South Yorkshire County Council (SYCC) was created in 1974, comprising several neighbouring metropolitan boroughs; Sheffield, Barnsley, Doncaster and Rotherham. The metropolitan county councils created at this time, were given the responsibility for the provision of public transport. In the case of the SYCC this was allocated to the new South Yorkshire Passenger Transport Executive (SYPTE) that assumed control of the former local corporation bus fleets and also took on a coordinating role regarding the services provided by other bus operators and by British Rail in their region, in addition to becoming the highway authority for the area. During this period bus services received a subsidy of up to 85% of operating costs, and low fares contributed to an increase in bus travel of 7% from 1974–1984, compared with a 30% decline elsewhere in the United Kingdom.

The metropolitan county councils, were abolished in 1986 but, despite the disappearance of the SYCC, the SYPTE remained, under the control of a Passenger Transport Authority (SYPTA) which included the four borough councils involved. By contrast, the functions of local highway authority passed directly to each of the councils, and the Sheffield City Council (SCC) thus became the responsible for city's highways.

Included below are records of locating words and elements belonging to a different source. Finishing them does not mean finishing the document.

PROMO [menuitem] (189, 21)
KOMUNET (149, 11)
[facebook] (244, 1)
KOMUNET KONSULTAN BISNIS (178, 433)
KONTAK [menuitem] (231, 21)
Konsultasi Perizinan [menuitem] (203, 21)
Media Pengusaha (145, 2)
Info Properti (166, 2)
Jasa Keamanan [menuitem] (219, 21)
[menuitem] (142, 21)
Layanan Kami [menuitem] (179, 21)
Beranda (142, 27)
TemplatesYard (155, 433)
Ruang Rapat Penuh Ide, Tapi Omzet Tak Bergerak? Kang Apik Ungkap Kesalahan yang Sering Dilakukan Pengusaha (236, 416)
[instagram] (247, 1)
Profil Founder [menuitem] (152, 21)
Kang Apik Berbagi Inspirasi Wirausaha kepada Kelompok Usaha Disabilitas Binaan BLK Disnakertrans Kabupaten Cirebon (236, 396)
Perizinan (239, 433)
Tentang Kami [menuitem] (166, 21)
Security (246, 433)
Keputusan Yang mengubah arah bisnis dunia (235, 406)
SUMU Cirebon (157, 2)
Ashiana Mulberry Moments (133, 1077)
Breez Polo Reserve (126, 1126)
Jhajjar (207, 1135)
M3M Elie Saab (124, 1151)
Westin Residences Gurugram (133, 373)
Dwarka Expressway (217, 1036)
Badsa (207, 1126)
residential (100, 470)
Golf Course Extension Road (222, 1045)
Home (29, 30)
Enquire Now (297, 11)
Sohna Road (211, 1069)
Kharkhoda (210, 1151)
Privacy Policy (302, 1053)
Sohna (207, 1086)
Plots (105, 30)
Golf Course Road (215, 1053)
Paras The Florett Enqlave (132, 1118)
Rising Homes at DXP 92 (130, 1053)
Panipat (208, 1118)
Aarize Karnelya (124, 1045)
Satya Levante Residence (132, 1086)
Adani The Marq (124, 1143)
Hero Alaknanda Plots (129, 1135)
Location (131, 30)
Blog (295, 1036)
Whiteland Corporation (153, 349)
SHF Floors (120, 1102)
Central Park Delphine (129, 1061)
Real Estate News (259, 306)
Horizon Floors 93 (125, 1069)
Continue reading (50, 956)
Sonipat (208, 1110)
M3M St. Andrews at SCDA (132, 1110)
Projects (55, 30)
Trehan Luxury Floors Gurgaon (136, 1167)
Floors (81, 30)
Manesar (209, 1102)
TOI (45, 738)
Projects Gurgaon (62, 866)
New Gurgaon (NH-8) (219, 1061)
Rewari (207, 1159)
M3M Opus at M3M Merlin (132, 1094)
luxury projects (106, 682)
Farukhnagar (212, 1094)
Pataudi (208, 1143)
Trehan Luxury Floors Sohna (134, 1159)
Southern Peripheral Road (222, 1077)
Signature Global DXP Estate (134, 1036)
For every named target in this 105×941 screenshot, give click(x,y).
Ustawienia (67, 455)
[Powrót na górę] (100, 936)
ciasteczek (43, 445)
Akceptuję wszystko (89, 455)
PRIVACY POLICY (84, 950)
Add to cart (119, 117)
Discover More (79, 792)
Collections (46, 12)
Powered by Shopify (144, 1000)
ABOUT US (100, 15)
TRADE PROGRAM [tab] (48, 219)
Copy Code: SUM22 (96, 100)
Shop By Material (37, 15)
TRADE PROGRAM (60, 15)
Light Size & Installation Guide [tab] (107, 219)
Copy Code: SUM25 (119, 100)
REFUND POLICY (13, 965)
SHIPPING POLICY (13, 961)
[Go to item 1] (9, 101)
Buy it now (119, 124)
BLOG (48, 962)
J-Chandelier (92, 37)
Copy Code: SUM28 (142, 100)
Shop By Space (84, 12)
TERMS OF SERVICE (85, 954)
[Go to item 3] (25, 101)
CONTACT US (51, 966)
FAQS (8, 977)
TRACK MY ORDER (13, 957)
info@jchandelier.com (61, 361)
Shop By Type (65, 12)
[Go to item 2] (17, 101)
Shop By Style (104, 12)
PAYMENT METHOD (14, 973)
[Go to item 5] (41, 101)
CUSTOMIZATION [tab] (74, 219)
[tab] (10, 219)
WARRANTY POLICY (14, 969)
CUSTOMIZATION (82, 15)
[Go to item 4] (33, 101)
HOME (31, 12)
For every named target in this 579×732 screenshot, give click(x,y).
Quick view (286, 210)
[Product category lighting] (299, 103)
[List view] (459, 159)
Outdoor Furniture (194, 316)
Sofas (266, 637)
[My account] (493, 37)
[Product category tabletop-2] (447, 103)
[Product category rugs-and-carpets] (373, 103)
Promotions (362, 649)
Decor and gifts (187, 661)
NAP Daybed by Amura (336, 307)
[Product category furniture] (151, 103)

Deregulation of UK bus services in 1986 brought an end to the local authority's direct control of the provision of local bus services, in essence leaving the bus companies to decide where, when and how often to run services, and compete commercially with each other although SYPTE still maintains an advisory role and funds the running of some non-commercially viable routes that are considered socially essential.